Anti-Racist Insights Into What’s Happening in Palestine/Israel (and in me)
When I first heard that Israel declared war on Gaza in response to Hamas' horrific attack on October 7, I felt (among other things): concern (for lives lost), frustration (for violence being considered a viable option), and detachment (I don't know a lot about what's going on over there; I don't have a stake in this).
Then the body count grew, the neighborhoods crumbled, the safe zones were bombed, and millions of dollars flowed from neighbors' and my tax payments through our government's hands and into the Israeli government's—without condition. It didn't take long for my feelings to change: into outrage (at the wily PR machine that keeps the focus on Palestinian violence instead of Israeli occupation; at the many entrenched U.S. entities supporting Israeli 'defense' while silencing Palestinian voice & experience), grief (at the many lives lost; at my own dissociation with my Jewish cultural identity), and frustration (at how entrenched systems of supremacy are; at how ineffective my actions feel).
It didn't take me long to realize that I actually have a huge stake in this siege happening across the globe. I also realized that I actually do know a lot about what to do. It's anti-racism that's feeding me these insights. It's what I've learned about responding to a racialized world that now has me responding relatively quickly, effectively and in a sustainable way to the situation in Palestine/Israel. So even though I've experienced colleagues and participants being uncomfortable when I've brought these two issues together—what's happening in Palestine/Israel for one, and systemic racialized oppression in our country as another—I am more and more convinced that recognizing the parallels between them strengthens us against oppressive structures of all kinds.
As Audre Lorde said, "There is no such thing as a single-issue struggle because we do not live single-issue lives."
Here, specifically, are some of the parallels I see:
Those of us socialized by a white dominant culture will tend to react to situations like Palestine/Israel or systemic racism with feelings of guilt, fear, shame and doubt. This isn't part of our temperament or personalities; rather, it's a learned reaction that keeps us feeling bad about ourselves, which prevents us from taking effective action. Recognizing this gives us agency to make more overt choices about the ways our conditioning effects us. More about this here.
The feeling of being impotent—to change institutional and individual racism; to end the apartheid occupation of Palestine—is both accurate, and not. What's true is that protesting entrenched racial bias in courts and laws at a rally doesn't stop my Black neighbor from being denied the opportunity for jury duty, again. And emailing my representatives once a week (or every day) to call for a ceasefire won't stop tomorrow's bombing of a Palestinian refugee camp. What's also true is that these actions change me; they are part of my consciousness, conversations, and relationships. They add to the number of bodies gathering to show solidarity. Change, like growth, is slow.
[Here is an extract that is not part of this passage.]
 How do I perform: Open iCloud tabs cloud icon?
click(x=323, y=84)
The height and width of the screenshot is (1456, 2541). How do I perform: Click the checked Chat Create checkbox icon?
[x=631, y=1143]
If you're ready to take action, choose from the 20 options in USCPR's Ceasefire Toolkit.
We've learned a lot since the early days of the racial reckoning of 2020/2021. We know to settle into a period of self-reflection before stepping into any action: in order to curb our impulse to solve, allow reactivity to shift into response, and better align our results to our intentions. We've learned to keep the focus on the most marginalized voices: we prioritize reading their fiction, viewing their art, donating to their mutual aid organizations, eating at their restaurants, buying their products, and studying their history. And so much more.